Texto dado:
────────────────
Es difícil ponderar y evaluar el deterioro producido en una sociedad que se ve reiteradamente inducida a revalidar los viejos fantasmas del pasado en un escenario de permanente confrontación. No hay que olvidar el papel de Zapatero que, como presidente del Gobierno, introdujo e instiló el virus de la fragmentación ideológica que devino en lamentable división que aún se acrecienta en las facciones más radicales de la izquierda, hasta llegar a una visible traición sediciosa como distintivo sectario. Es cierto que la democracia permite que cualquiera pueda acceder a la dignidad de representante del pueblo. Igualmente es cierto que, ahora, no sólo puede acceder cualquiera; también puede llegar un cualquiera. Y esto lo digo por el escasísimo nivel moral -descarto consideraciones políticas- a la hora de afrontar y administrar por parte de Unidos Podemos y sus adminículos el vigésimo aniversario del secuestro y posterior vil asesinato de Miguel Ángel Blanco.
Ante todo, Miguel Ángel era una persona que se distinguía por su indiscutible convicción democrática; y esto, al margen de adscripciones políticas o ideológicas es más que suficiente para encontrar la unanimidad total a la hora de honrar la memoria de un buen hombre, víctima de execrables asesinos. Pero no. La insidia contrasistema les impide un mínimo ejercicio humano que nos diferencia -y no tanto en algunas especies- de los animales. Cuando una persona muere ya no tiene capacidad de defensa; es lo quieren que sea los que les conocieron que, generalmente y en ejercicio de conmiseración, tienen la generosidad de recordar y glosar las facetas positivas que, en el caso que nos ocupa, sobrepasaron los posibles pequeños defectos que, en todo caso y por respeto, siempre hay que administrar en particular conciencia.
────────────────
Datos extraídos:
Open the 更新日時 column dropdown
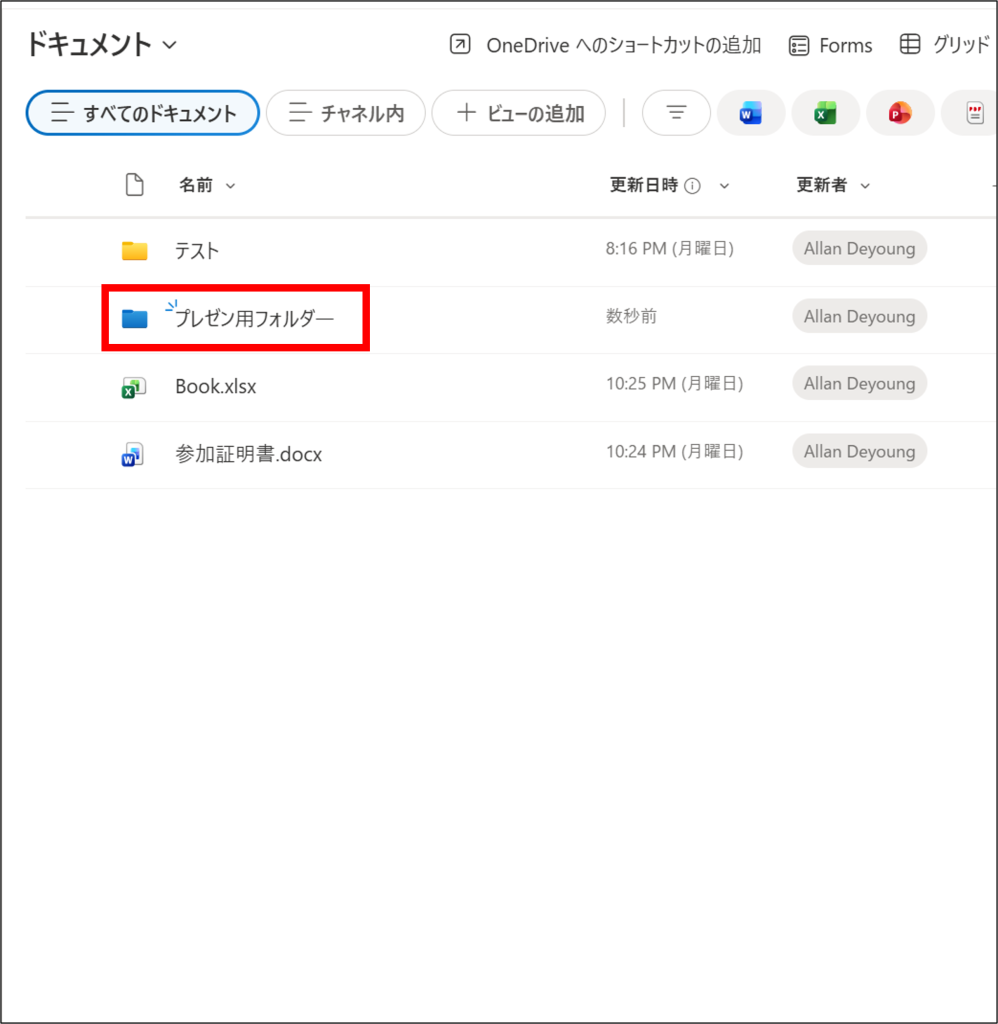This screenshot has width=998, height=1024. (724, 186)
────────────────
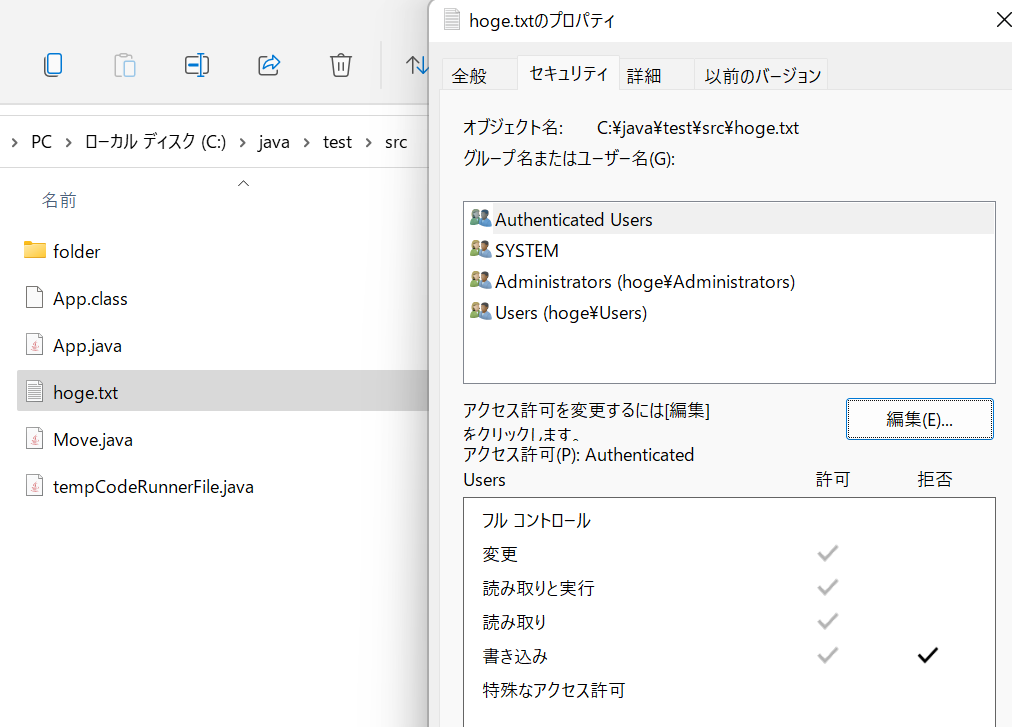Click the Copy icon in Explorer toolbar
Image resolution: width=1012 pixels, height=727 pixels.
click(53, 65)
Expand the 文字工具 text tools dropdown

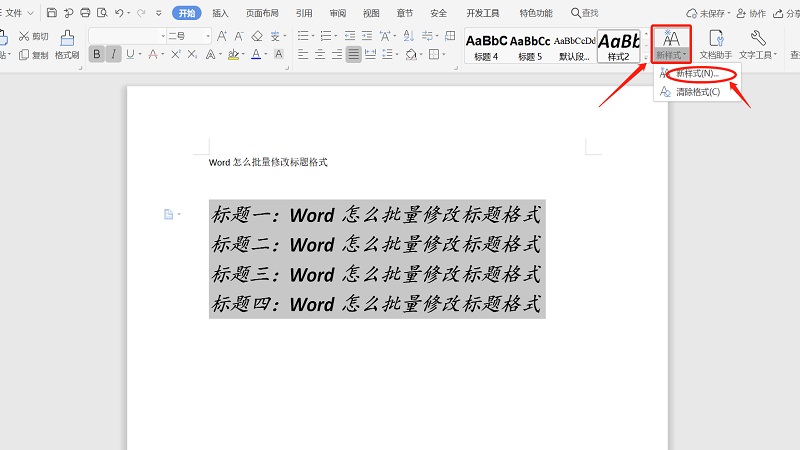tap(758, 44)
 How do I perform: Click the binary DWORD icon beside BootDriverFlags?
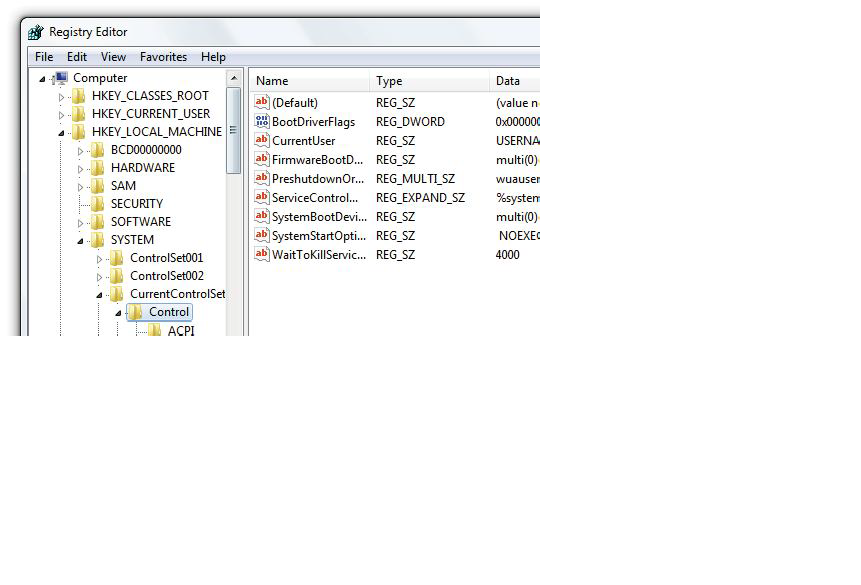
────────────────
Tarea:
Prolonga el texto sobre el vigésimo aniversario del asesinato de Miguel Ángel Blanco a partir de su última oración, con el mismo tono y registro.

Respuesta:
El lamentable espectáculo de Carmena, Alberto Garzón, Pablo Iglesias… y sus conmilitones que no han reparado en el más mínimo resquicio de humanidad que se presume a los que exhiben permanente desvelo por el “respeto por las libertades democráticas y defensa de los derechos de los más necesitados…”, es de los más miserable y mezquino. La reticencia a colocar una pancarta en el Ayuntamiento de Madrid que evocase la más sentida y multitudinaria acción de repulsa ante la violencia y el unánime sentimiento de dolor de todo un pueblo, acaba de servir de vomitiva exhibición de equidistancia y confrontación; sin olvidar el talante dictatorial y revanchista que adorna estos gestos. No es la primera vez que cuando uno de estos dirigentes accede al poder exhibe su “respeto” institucional sacando músculo revanchista quitando bustos y descolgando retratos en favor de sus particulares fetiches gerracivilistas y algún que otro impresentable condenado por la justicia. Si este es el proceder de estos dirigentes con los muertos que pensaban diferente, ya se puede imaginar el respetuoso trato a los vivos que caigan en su particular forma de “gestionar” la disidencia.
Que Alberto Garzón haya alcanzado las más altas cotas de la iniquidad política calificando a Leopoldo López de “golpista”, y los de la CUP eleven la categoría a “asesino”, no implica necesariamente que esa vileza alcance y se propague por municipios como el de Almería por obediencia debida al gesto asambleario que suele acompañar estas decisiones frentistas y ofensivas; y si ha sido decisión personal y voluntaria, más lo denuesto. Recordemos en esta efemérides que Almería conoció la manifestación más sincera y sentida de la historia de la capital y provincia. La ausencia de Izquierda Unida y Podemos en el respetuoso minuto de silencio por el asesinato de Miguel Ángel Blanco no es ofensiva equidistancia, es la constatación de una virulenta radicalidad que sólo tiene una defensa: profundizar más en el desaforado ataque. De ¡Revolución o muerte! Pasamos a radicalidad hasta en la muerte.